Overall, in crisp and vibrant detail, Ablavsky reveals how federal officials used improvised, ad hoc, and largely extra-legal methods to settle border disputes, especially around property and territory. Ablavsky’s story shows, how these initially haphazard mechanisms to negotiate and resolve disputes ultimately laid the foundation for more traditional, formal, and “bureaucratic incarnations” of federal power.
Ablavsky’s book has generated many reactions and reviews, three of which are highlighted here. First, in her essay The Truth About Property, Jessica Shoemaker (University of Nebraska – Lincoln, College of Law) explains that “reading Gregory Ablavsky’s Federal Ground was like this: a new creation story that changed how I understand the current legal world and how I imagine what is possible.” In particular, The Truth About Property highlights important insights about the nature of property relations today that flow from Ablavsky’s alternative history, including “important lessons about how property systems emerge and evolve, how property choices entrench inequities across geography and generations, and what might be lost in the continuing homogenization of how we even imagine and conceive of what property, land, and community relations can be.”
Second, in his book review Who Were the Real Founders?, Craig Green (Temple Law School) focuses on the foundation of the United States’ legal system in the Northwest and Southwest Territories, not simply in urban centers like Philadelphia and New York. His review unfolds in three parts. First, Green describes Ablavsky’s work of “property pluralism” and intercultural violence along the American frontier, which in turn affected the emergence of constitutional statehood. Second, Green describes implications for three areas of mainstream legal discourse: property, administrative law, and constitutional originalism. Third, Green explains how scholarship like Federal Ground can influence national legal communities that exist at the intersection of doctrine, scholarship, and education.

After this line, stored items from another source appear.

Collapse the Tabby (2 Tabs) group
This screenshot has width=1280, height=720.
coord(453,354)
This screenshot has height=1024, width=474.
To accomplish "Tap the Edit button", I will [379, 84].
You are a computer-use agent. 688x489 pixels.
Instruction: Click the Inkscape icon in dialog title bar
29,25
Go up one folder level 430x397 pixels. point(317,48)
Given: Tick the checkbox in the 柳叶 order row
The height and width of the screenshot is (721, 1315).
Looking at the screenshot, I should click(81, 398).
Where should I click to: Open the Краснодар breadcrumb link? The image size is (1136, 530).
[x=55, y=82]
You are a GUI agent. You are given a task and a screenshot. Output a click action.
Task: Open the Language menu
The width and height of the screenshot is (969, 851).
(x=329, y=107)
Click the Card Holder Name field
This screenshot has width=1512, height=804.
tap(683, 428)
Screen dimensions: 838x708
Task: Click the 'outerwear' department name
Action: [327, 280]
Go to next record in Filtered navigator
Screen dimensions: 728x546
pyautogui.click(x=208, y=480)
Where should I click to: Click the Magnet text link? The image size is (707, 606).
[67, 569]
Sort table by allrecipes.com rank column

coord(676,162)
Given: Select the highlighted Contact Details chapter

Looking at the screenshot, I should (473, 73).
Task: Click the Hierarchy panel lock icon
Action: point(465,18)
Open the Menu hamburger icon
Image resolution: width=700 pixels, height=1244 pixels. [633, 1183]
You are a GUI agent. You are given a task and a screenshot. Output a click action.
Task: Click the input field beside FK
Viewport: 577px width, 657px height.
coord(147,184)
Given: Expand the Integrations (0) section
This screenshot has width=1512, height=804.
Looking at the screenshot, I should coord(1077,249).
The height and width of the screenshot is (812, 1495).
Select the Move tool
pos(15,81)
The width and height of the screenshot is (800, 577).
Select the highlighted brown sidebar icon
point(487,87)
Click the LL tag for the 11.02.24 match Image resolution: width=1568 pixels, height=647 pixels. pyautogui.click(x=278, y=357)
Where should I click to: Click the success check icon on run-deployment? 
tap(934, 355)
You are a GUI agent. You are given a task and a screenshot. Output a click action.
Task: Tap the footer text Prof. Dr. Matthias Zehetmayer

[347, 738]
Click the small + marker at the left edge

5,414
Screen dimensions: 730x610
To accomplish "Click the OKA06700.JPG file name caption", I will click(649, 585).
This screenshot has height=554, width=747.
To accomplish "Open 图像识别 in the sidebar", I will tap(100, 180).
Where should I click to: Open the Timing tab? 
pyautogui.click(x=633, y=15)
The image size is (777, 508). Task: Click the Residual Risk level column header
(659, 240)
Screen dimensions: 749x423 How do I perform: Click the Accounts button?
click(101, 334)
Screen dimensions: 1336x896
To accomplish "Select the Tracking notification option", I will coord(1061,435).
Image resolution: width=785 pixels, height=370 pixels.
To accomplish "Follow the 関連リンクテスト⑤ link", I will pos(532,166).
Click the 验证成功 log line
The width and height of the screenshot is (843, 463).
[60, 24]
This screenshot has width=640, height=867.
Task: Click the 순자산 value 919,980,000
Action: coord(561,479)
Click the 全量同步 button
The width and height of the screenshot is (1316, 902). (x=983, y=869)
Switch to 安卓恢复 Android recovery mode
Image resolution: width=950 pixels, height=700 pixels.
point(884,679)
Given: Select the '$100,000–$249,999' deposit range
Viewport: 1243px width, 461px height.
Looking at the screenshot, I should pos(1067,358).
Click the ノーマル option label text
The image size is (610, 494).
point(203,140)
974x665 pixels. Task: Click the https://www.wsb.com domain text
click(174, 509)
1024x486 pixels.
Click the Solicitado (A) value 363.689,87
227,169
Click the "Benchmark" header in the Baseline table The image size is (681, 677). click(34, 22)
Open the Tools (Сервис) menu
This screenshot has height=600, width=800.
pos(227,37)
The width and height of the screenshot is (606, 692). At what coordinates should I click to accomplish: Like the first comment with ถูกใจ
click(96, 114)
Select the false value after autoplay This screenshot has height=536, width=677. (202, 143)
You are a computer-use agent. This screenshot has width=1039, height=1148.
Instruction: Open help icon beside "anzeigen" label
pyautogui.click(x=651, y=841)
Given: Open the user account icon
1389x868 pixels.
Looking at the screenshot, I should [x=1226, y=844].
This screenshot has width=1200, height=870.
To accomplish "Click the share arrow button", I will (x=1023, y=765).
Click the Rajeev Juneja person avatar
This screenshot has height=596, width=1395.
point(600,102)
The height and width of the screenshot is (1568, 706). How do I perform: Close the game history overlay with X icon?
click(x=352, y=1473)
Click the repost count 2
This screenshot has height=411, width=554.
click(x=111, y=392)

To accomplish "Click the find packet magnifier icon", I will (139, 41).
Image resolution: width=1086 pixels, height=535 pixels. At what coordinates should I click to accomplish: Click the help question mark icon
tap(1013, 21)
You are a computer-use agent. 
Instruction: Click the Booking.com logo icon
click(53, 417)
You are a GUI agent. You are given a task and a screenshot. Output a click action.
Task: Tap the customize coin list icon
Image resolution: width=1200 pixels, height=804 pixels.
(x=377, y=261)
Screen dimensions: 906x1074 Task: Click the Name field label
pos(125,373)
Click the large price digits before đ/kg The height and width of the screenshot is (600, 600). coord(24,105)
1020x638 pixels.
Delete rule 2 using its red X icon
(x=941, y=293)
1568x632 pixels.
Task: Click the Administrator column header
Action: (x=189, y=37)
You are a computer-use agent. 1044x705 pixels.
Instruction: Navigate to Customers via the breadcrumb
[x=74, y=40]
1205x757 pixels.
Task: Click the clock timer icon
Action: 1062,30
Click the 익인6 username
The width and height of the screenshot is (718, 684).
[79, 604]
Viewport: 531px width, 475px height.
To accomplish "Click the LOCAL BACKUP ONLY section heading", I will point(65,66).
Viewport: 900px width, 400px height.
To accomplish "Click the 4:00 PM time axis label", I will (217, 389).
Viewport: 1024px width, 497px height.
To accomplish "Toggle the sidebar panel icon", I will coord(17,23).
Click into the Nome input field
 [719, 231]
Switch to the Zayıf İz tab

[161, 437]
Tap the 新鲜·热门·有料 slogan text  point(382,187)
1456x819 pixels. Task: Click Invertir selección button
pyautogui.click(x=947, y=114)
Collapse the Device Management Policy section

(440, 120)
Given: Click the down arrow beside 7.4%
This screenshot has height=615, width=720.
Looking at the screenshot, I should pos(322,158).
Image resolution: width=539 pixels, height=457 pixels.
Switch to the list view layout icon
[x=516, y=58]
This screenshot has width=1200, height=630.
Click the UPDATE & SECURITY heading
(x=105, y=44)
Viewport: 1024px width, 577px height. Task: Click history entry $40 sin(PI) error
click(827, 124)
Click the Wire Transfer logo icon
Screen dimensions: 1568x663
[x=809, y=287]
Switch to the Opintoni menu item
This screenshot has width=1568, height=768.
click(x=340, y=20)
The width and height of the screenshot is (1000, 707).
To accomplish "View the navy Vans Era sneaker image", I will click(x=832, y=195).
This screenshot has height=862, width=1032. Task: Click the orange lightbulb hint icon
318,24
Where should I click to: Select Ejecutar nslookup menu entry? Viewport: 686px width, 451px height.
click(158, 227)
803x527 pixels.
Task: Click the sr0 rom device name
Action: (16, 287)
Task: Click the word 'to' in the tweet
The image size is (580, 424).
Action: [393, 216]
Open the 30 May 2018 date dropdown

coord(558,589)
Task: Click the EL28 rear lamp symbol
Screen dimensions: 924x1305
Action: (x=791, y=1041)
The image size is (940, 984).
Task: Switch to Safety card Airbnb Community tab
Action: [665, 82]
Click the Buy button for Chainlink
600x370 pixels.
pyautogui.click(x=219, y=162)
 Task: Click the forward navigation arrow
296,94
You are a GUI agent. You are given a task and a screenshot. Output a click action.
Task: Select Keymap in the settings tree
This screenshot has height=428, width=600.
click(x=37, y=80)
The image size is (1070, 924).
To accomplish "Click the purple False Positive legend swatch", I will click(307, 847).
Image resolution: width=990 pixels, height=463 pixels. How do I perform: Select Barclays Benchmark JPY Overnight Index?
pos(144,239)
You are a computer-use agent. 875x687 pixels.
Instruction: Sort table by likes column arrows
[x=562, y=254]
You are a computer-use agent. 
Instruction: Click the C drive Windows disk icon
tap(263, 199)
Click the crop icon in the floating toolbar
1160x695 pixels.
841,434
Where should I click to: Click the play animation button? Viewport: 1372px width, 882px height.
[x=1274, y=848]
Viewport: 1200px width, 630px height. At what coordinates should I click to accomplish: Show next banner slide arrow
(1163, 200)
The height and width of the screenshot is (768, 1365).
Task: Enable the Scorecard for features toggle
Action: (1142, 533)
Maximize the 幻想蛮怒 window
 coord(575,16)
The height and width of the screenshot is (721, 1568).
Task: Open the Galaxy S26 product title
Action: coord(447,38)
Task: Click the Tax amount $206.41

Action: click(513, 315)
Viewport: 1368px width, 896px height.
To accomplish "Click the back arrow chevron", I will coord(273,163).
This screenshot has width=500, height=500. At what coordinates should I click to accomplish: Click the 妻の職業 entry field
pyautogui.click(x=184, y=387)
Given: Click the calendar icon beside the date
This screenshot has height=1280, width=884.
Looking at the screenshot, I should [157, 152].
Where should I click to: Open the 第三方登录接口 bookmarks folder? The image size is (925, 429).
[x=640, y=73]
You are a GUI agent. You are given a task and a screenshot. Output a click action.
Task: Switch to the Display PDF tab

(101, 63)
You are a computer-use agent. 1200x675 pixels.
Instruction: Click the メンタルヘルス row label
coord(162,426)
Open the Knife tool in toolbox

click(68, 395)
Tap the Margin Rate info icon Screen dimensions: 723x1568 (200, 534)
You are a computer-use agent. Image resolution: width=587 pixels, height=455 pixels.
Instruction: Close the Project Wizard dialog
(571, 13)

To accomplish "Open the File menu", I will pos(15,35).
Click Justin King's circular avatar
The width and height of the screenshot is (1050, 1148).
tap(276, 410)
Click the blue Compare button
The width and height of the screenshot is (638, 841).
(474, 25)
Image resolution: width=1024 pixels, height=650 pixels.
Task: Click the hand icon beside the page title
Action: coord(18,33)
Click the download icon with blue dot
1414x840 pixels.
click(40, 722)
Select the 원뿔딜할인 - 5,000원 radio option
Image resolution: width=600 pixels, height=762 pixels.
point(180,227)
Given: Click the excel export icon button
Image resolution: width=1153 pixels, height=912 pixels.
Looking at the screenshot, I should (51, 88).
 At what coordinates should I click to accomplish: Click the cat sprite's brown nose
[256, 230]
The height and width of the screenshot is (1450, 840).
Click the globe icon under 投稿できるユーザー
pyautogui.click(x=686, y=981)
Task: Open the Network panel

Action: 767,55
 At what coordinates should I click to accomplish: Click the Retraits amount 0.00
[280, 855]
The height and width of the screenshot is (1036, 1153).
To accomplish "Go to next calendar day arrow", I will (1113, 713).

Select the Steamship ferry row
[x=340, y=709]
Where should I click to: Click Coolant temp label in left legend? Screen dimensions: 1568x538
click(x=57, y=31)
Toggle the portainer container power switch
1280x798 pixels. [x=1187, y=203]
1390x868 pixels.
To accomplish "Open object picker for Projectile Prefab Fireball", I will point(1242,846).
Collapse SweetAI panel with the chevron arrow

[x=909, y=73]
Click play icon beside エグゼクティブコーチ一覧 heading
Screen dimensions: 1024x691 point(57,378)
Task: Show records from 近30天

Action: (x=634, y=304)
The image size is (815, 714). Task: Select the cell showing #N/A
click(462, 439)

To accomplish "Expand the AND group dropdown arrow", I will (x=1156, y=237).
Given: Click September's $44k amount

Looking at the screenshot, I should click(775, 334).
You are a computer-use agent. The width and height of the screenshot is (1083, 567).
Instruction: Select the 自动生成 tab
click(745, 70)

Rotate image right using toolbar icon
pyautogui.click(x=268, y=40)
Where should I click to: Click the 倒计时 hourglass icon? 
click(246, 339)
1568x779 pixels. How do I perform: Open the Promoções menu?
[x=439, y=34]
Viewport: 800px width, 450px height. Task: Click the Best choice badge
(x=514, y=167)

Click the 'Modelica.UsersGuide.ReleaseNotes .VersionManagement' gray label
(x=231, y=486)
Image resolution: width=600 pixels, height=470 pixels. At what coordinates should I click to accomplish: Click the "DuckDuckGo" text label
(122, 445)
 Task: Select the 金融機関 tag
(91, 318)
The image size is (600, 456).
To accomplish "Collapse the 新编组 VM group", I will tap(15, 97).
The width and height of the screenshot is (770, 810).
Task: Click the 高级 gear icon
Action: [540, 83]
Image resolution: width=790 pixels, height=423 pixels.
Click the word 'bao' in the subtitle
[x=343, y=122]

Finally, Turtle Talk blog – “the leading blog on legal issues in Indian country” – has shared a video of a panel moderated by Liz Reese (Stanford Law School) about Ablavsky’s book with contributions from Alison LaCroix (University of Chicago Law School), Joseph Singer (Harvard Law School), and Matthew Fletcher (Law Professor, University of Michigan Law School). A recording of this panel, in its entirety, can be found here: Greg Ablavsky’s Federal Ground: Reviews and Book Panel.